YOUR GOAL.
In the records below, find the line containing "This screenshot has height=822, width=1743."; give it again exactly, along with every line that follows, and nothing else.

[Collected data entries]
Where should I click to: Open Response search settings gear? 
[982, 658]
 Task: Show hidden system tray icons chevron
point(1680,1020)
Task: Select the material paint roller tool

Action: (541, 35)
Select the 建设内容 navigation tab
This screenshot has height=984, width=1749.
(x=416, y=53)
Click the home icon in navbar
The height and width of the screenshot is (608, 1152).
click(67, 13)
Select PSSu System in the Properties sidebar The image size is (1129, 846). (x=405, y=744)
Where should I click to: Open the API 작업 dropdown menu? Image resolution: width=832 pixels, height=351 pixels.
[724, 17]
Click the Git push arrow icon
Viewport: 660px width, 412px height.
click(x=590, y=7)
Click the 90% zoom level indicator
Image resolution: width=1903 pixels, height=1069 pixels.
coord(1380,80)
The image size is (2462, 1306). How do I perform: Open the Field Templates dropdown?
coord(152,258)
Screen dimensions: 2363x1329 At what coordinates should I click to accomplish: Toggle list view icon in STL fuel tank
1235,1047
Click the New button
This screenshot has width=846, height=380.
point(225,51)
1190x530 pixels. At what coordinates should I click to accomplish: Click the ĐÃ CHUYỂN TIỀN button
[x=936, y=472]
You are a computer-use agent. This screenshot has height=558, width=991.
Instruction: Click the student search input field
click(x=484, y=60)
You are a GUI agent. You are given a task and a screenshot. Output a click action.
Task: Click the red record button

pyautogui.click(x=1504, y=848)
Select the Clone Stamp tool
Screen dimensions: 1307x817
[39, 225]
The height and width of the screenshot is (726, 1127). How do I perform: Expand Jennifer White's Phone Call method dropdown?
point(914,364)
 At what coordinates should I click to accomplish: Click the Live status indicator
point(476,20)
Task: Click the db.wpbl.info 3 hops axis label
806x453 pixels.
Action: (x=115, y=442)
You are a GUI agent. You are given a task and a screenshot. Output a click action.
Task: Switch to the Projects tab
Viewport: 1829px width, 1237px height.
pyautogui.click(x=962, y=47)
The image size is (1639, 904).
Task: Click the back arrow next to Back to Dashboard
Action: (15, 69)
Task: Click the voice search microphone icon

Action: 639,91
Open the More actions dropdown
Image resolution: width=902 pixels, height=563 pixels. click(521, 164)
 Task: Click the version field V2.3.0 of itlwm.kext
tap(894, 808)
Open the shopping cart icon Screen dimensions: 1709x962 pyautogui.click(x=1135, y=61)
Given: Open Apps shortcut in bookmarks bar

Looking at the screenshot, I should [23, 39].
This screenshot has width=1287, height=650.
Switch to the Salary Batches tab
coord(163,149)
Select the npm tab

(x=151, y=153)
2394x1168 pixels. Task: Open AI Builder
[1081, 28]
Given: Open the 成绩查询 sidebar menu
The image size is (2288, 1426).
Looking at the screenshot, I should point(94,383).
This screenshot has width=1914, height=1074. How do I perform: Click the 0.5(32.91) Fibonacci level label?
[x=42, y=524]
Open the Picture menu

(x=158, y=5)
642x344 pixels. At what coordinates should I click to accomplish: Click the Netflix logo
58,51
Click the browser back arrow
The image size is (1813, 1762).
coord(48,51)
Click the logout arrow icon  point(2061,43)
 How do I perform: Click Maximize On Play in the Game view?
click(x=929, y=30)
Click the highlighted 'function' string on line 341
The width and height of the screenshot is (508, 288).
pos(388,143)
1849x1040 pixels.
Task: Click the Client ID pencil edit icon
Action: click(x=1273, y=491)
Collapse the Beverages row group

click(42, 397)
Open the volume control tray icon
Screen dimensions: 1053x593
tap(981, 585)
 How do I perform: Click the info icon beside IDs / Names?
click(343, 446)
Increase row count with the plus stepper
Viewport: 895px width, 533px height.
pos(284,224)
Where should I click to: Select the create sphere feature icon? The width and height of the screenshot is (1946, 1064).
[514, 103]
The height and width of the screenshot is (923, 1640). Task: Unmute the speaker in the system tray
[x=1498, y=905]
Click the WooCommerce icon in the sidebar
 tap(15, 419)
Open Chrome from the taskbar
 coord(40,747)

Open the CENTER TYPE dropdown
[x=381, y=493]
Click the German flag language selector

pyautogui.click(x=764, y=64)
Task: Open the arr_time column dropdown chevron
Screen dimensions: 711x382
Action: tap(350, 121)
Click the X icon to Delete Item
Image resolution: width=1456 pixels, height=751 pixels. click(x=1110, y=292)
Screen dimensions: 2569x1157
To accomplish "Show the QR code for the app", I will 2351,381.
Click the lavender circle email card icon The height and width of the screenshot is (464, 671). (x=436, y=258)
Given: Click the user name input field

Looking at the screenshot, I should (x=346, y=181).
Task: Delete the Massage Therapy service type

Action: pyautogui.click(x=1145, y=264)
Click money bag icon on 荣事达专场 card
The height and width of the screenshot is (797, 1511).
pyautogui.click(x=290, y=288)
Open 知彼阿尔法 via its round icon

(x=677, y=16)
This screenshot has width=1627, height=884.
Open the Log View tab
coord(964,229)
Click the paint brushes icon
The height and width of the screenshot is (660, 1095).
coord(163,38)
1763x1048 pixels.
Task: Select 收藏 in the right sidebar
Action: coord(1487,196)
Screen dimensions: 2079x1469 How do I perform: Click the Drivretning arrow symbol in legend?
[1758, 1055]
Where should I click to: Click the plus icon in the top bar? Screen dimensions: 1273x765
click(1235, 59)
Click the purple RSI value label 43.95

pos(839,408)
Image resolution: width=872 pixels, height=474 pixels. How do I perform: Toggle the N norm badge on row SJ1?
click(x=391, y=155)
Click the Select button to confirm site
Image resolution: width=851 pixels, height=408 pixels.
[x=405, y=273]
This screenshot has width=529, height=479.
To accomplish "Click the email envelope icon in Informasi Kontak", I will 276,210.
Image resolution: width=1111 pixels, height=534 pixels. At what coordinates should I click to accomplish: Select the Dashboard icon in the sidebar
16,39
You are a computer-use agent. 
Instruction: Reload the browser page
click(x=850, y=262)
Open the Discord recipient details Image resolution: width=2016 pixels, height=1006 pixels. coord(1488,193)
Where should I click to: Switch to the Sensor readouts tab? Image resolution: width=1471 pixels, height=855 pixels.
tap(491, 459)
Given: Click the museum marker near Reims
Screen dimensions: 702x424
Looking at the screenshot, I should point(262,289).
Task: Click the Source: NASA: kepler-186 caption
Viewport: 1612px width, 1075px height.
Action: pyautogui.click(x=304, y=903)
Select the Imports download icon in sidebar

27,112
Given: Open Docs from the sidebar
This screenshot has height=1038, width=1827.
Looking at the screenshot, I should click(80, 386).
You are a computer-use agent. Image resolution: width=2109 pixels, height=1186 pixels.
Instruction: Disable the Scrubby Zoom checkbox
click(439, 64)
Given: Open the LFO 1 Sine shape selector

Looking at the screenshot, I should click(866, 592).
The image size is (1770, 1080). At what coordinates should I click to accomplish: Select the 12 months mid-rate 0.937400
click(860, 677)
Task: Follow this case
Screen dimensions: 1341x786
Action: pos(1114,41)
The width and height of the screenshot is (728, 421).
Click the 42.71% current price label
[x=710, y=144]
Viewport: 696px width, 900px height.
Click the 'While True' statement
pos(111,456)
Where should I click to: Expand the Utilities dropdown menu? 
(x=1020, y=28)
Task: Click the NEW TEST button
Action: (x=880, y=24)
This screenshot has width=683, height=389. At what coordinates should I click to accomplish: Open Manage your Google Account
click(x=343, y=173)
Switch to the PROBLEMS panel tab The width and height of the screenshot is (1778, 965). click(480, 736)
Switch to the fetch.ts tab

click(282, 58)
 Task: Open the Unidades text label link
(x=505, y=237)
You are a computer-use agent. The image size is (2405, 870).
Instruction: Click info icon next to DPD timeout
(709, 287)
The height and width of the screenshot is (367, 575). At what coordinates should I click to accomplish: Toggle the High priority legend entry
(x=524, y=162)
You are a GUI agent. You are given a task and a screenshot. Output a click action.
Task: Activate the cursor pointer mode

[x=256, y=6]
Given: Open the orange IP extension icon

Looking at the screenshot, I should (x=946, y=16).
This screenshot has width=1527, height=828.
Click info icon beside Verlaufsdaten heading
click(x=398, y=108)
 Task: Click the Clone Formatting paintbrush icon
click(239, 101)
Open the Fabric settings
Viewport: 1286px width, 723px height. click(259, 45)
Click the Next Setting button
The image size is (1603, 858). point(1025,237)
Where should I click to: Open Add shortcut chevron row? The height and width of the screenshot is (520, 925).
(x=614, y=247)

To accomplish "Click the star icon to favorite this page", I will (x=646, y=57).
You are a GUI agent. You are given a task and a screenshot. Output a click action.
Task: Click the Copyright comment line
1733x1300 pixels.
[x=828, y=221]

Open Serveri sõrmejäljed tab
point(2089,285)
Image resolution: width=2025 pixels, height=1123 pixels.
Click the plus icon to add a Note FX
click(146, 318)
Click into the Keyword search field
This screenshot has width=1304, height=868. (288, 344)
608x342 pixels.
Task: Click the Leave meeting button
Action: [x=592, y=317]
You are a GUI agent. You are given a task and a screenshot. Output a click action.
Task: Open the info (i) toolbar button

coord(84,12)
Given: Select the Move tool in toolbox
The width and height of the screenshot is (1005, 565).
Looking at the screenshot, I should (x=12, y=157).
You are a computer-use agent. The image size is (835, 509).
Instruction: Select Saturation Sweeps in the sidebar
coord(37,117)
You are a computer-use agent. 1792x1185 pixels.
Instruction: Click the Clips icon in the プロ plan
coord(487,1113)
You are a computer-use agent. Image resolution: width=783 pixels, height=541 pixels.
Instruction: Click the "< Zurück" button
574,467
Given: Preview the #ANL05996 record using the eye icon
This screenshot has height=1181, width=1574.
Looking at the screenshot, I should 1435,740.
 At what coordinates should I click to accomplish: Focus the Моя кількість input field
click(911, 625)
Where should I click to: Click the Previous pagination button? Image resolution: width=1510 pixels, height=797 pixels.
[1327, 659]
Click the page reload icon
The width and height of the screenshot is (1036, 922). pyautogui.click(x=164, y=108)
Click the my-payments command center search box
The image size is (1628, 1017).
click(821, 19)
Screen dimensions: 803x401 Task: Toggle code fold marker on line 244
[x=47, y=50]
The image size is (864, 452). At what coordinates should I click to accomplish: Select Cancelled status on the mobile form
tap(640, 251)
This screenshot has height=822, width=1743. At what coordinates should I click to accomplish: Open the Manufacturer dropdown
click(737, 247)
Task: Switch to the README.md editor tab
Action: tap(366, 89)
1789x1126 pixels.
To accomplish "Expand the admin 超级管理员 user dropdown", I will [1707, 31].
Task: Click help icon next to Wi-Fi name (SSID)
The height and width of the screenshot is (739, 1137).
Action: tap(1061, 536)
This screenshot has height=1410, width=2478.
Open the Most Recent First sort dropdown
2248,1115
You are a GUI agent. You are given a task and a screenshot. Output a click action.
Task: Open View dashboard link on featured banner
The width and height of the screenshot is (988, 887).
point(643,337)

THE ANSWER.
This screenshot has height=822, width=1743. At what coordinates should I click to accomplish: Open the Manufacturer dropdown
click(737, 247)
Task: Switch to the README.md editor tab
Action: tap(366, 89)
1789x1126 pixels.
To accomplish "Expand the admin 超级管理员 user dropdown", I will [1707, 31].
Task: Click help icon next to Wi-Fi name (SSID)
The height and width of the screenshot is (739, 1137).
Action: tap(1061, 536)
This screenshot has height=1410, width=2478.
Open the Most Recent First sort dropdown
2248,1115
You are a GUI agent. You are given a task and a screenshot. Output a click action.
Task: Open View dashboard link on featured banner
The width and height of the screenshot is (988, 887).
point(643,337)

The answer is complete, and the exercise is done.